→ What to produce
Return, exactly as written, the line containing "You are a GUI" and every line after it to the end of the records below, with no pictures.

→ Available data
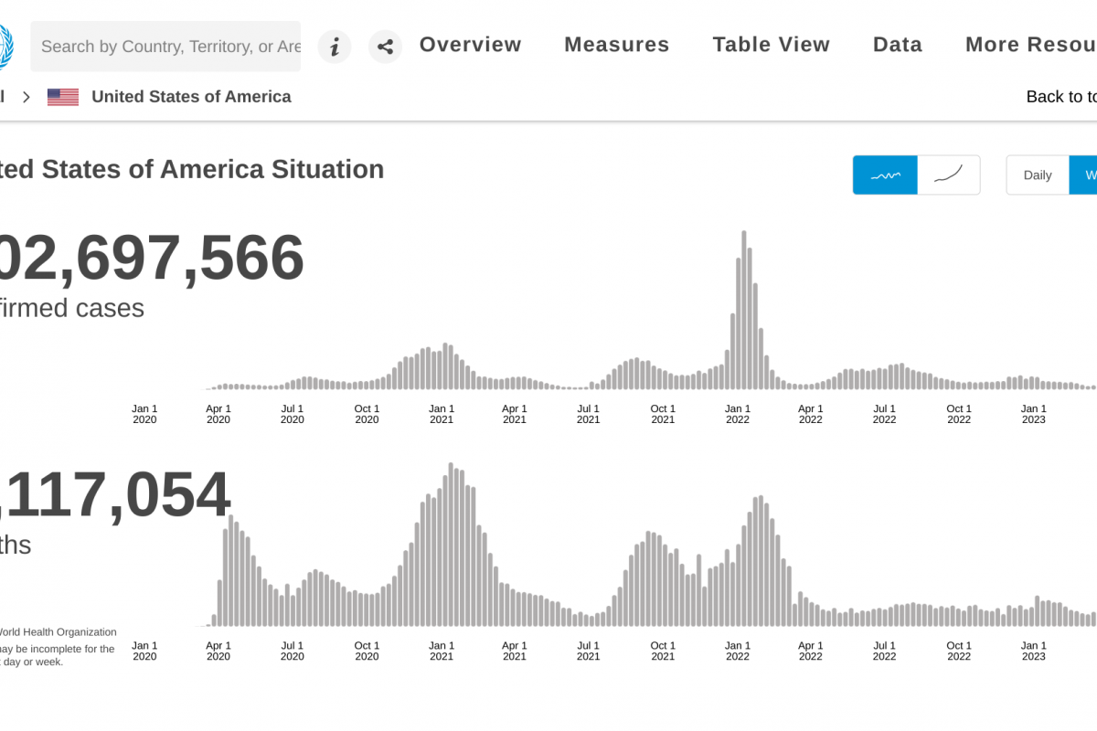The height and width of the screenshot is (731, 1097).
Task: Go to Table View tab
Action: (x=771, y=45)
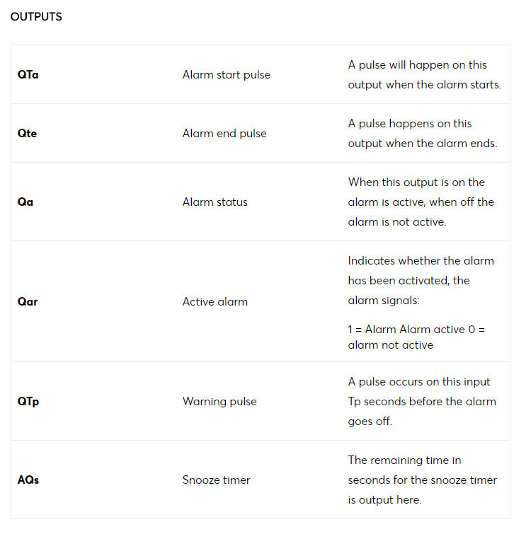526x534 pixels.
Task: Click the Alarm status label
Action: [215, 202]
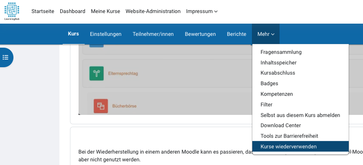The height and width of the screenshot is (165, 363).
Task: Click Selbst aus diesem Kurs abmelden
Action: pos(300,115)

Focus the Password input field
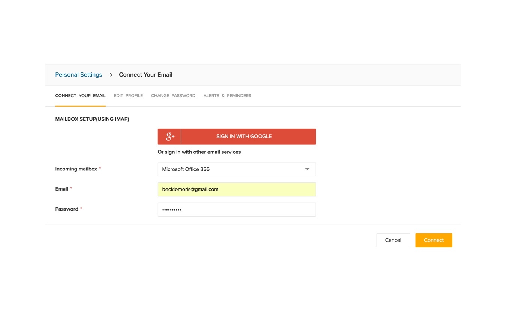click(x=236, y=209)
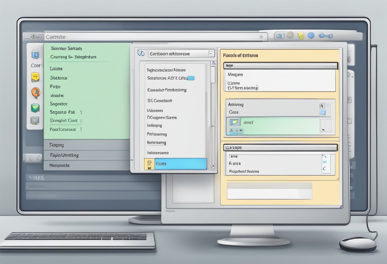The image size is (387, 264).
Task: Click the green shield icon in left sidebar
Action: tap(35, 108)

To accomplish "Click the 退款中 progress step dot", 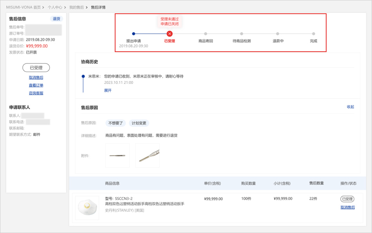I will pyautogui.click(x=278, y=34).
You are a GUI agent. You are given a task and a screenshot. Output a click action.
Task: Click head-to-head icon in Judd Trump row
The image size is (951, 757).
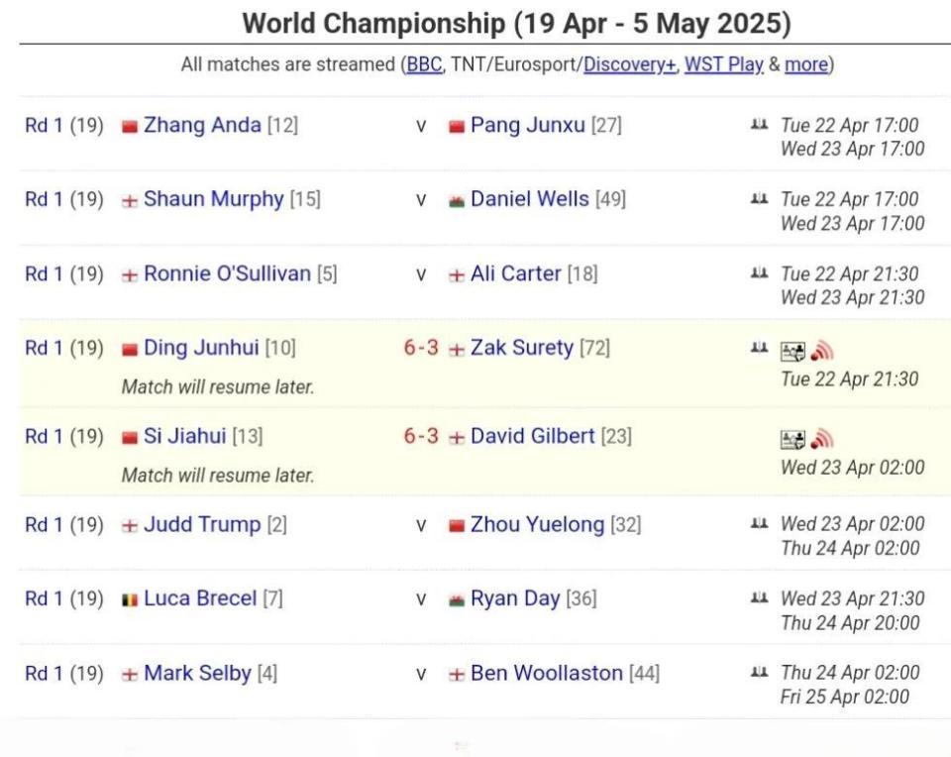click(x=759, y=523)
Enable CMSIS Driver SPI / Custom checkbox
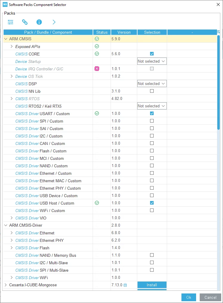 [152, 121]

→ Response
You are a GUI agent. You are given a task and a screenshot. Output a click action.
Task: Click head-to-head icon in Judd Trump row
The image size is (951, 757).
click(x=759, y=523)
Enable CMSIS Driver SPI / Custom checkbox
 [152, 121]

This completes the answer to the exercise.